- _Task objective_
Once the line containing "Given: Click the basketball in the photo" is found in the data below, repeat it and every later line exactly, leaving the pictures out.

[Stored items]
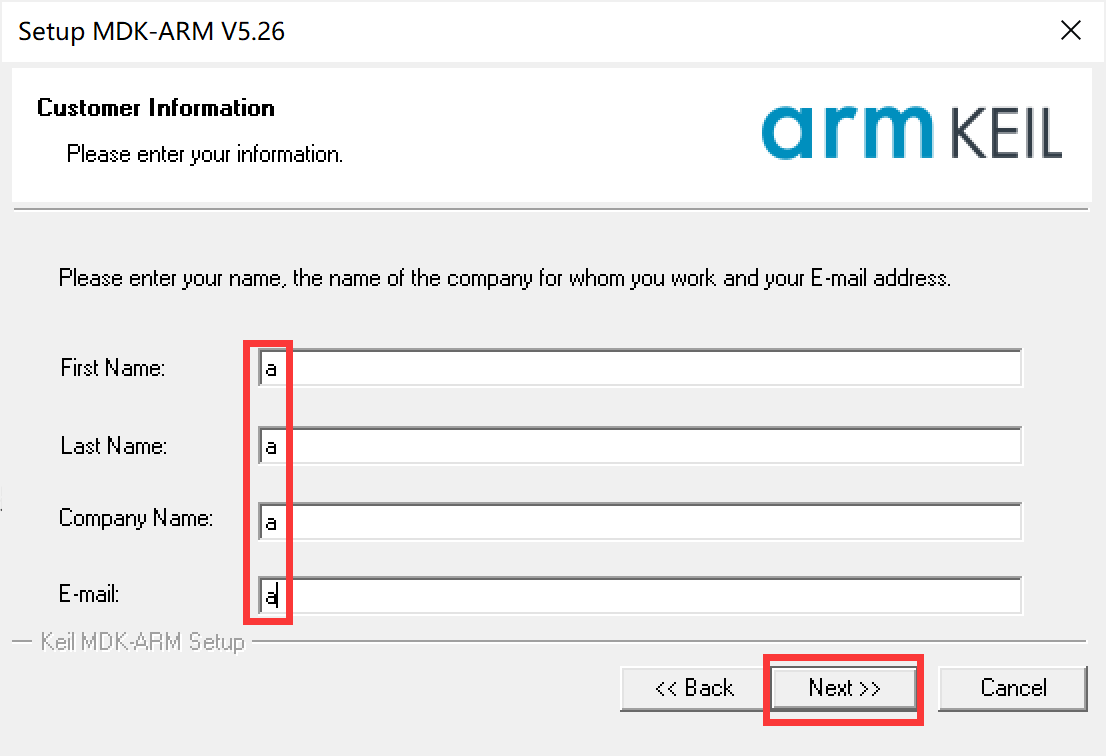
Task: Click the Customer Information heading
Action: pos(156,108)
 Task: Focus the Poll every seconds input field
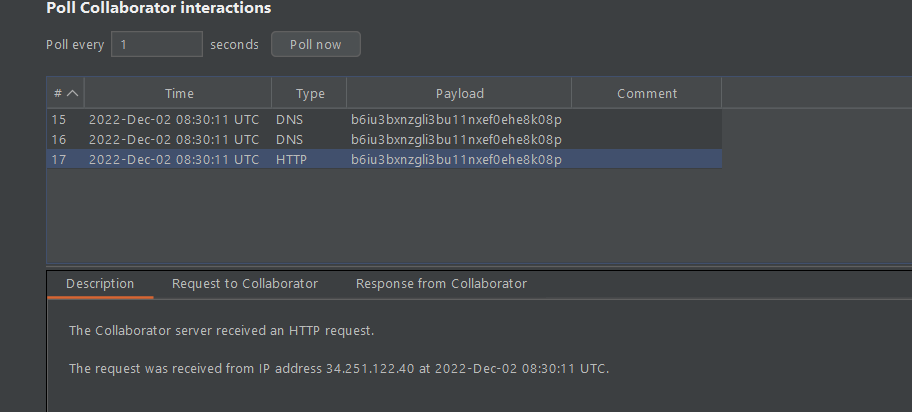(x=157, y=44)
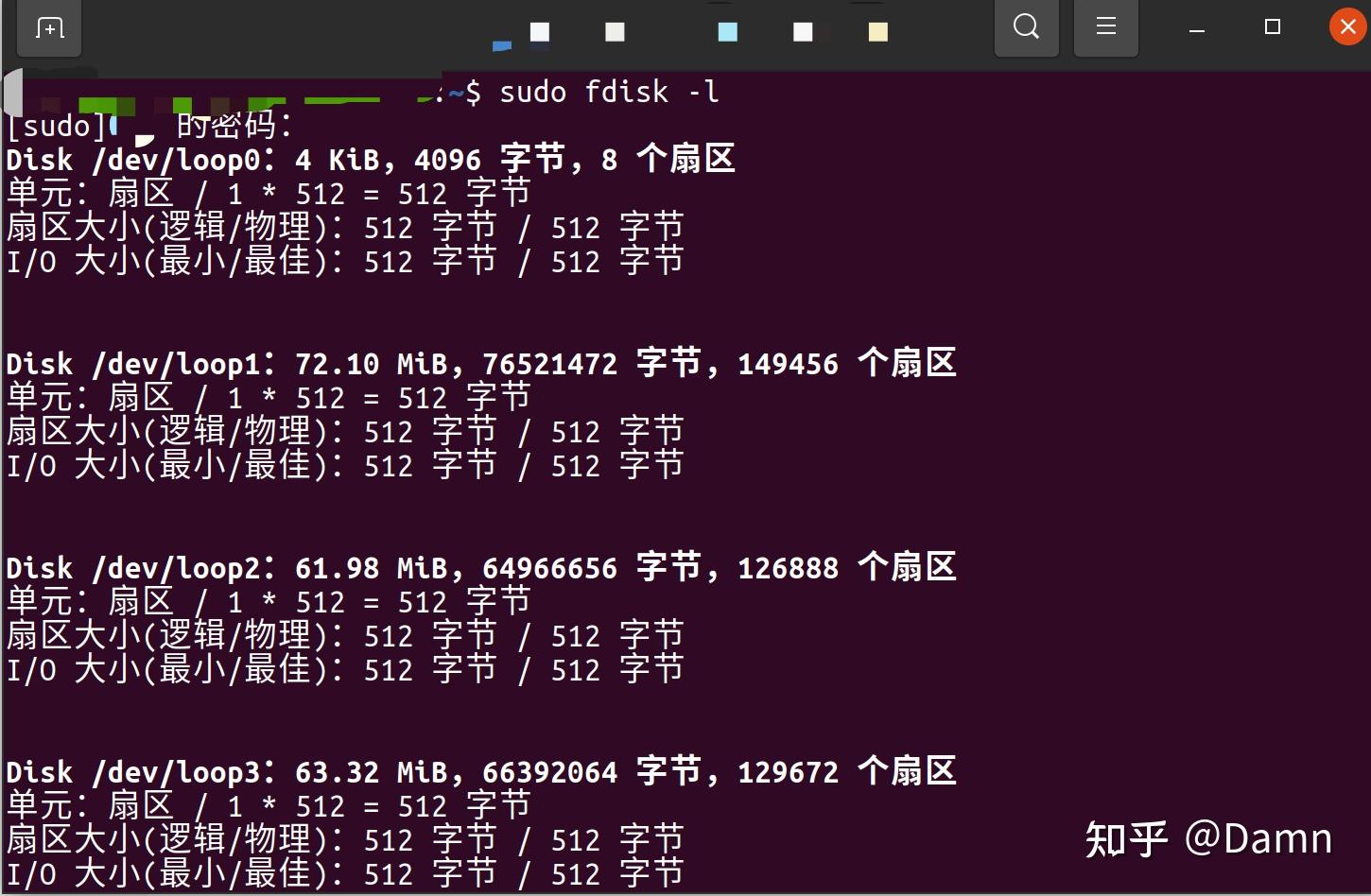Maximize the terminal window
The width and height of the screenshot is (1371, 896).
(1272, 27)
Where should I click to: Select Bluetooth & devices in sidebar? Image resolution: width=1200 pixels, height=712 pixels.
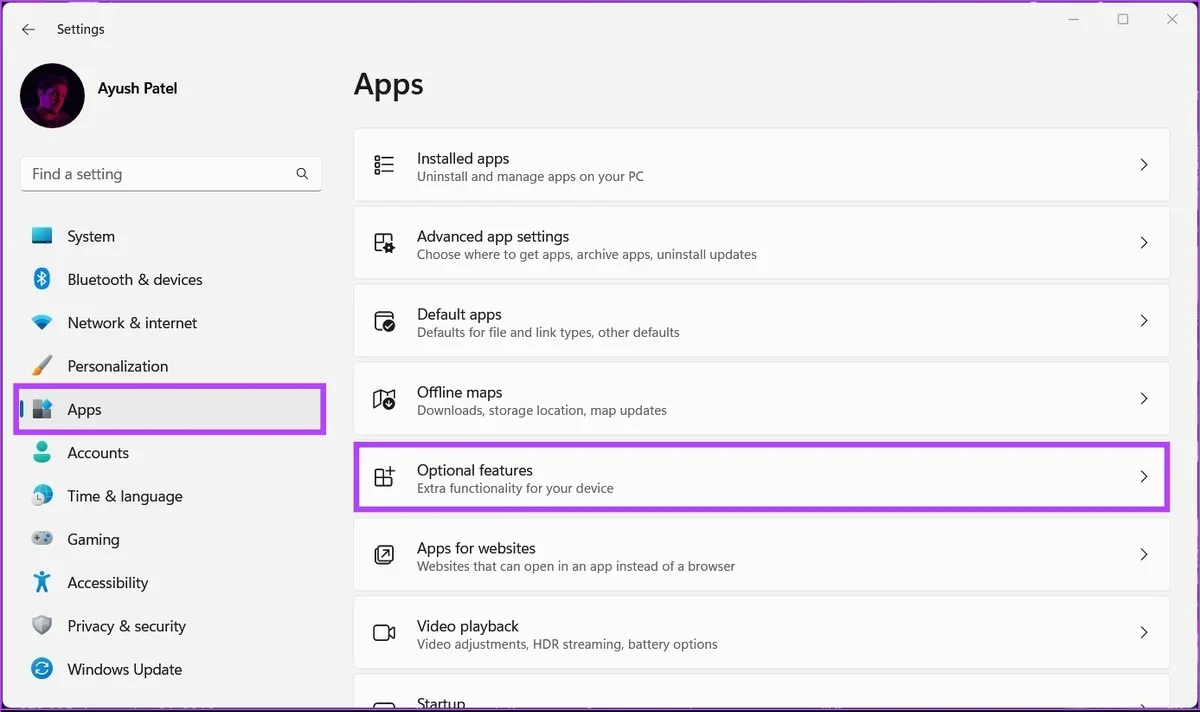click(x=134, y=280)
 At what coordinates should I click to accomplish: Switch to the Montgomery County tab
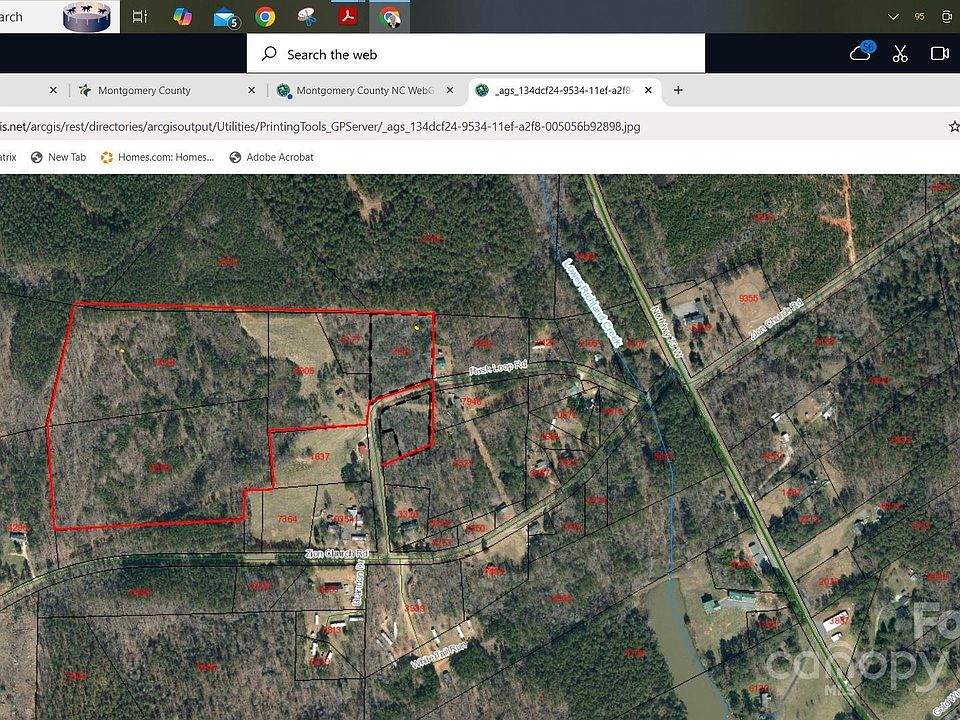point(144,90)
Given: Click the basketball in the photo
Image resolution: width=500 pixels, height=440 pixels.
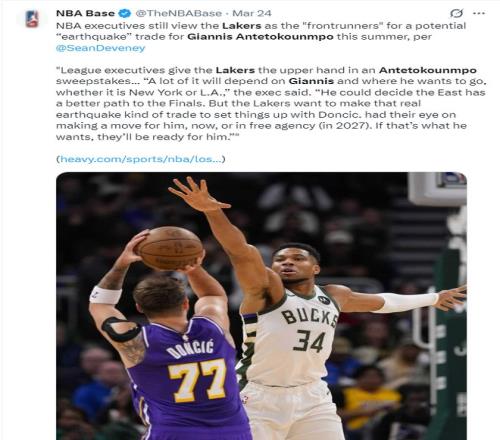Looking at the screenshot, I should click(x=170, y=248).
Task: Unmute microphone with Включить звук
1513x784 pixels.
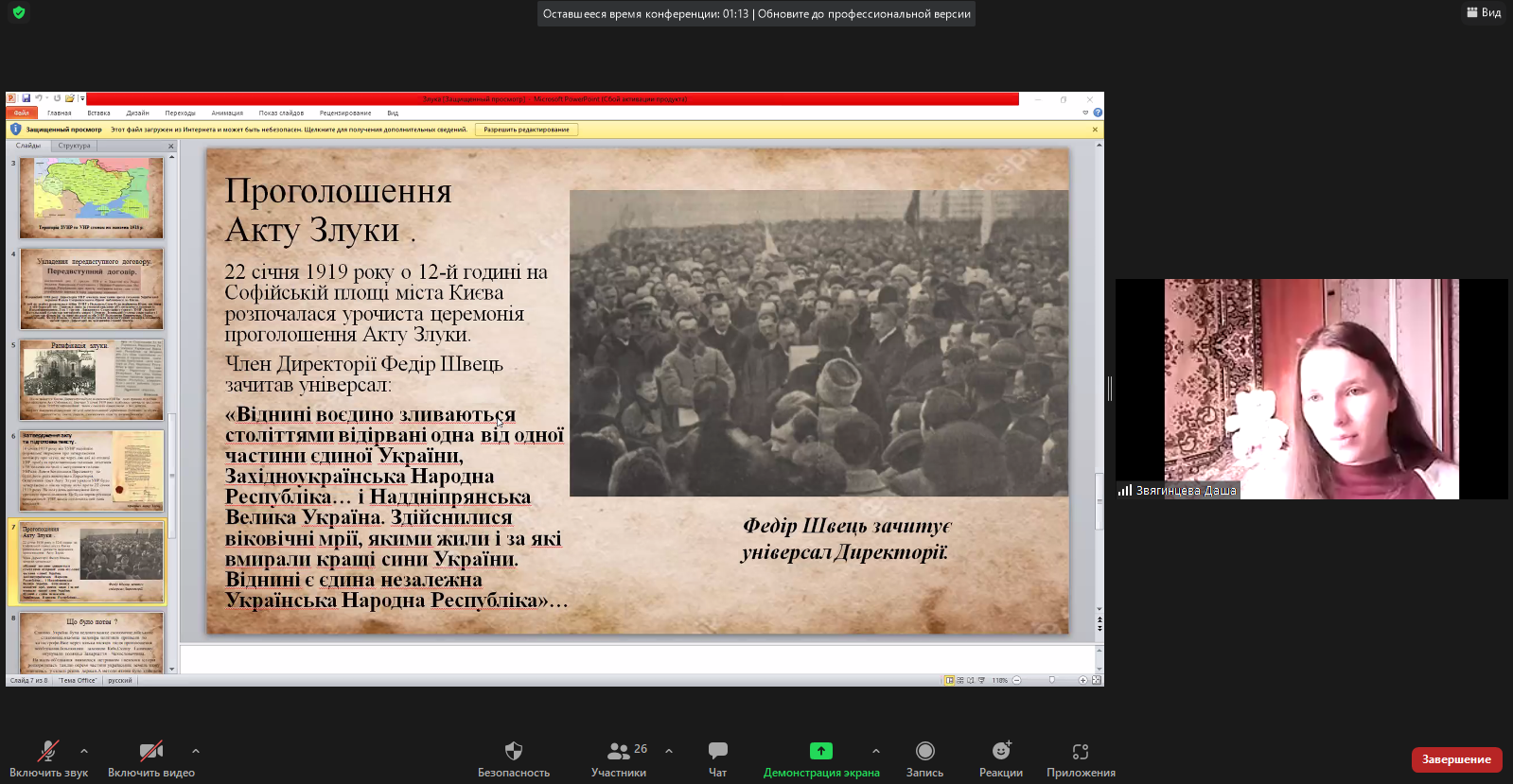Action: (x=48, y=751)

- _Result for this task_
Given: Click the basketball in the photo
Image resolution: width=500 pixels, height=440 pixels.
Looking at the screenshot, I should click(x=170, y=248).
Task: Unmute microphone with Включить звук
1513x784 pixels.
Action: (x=48, y=751)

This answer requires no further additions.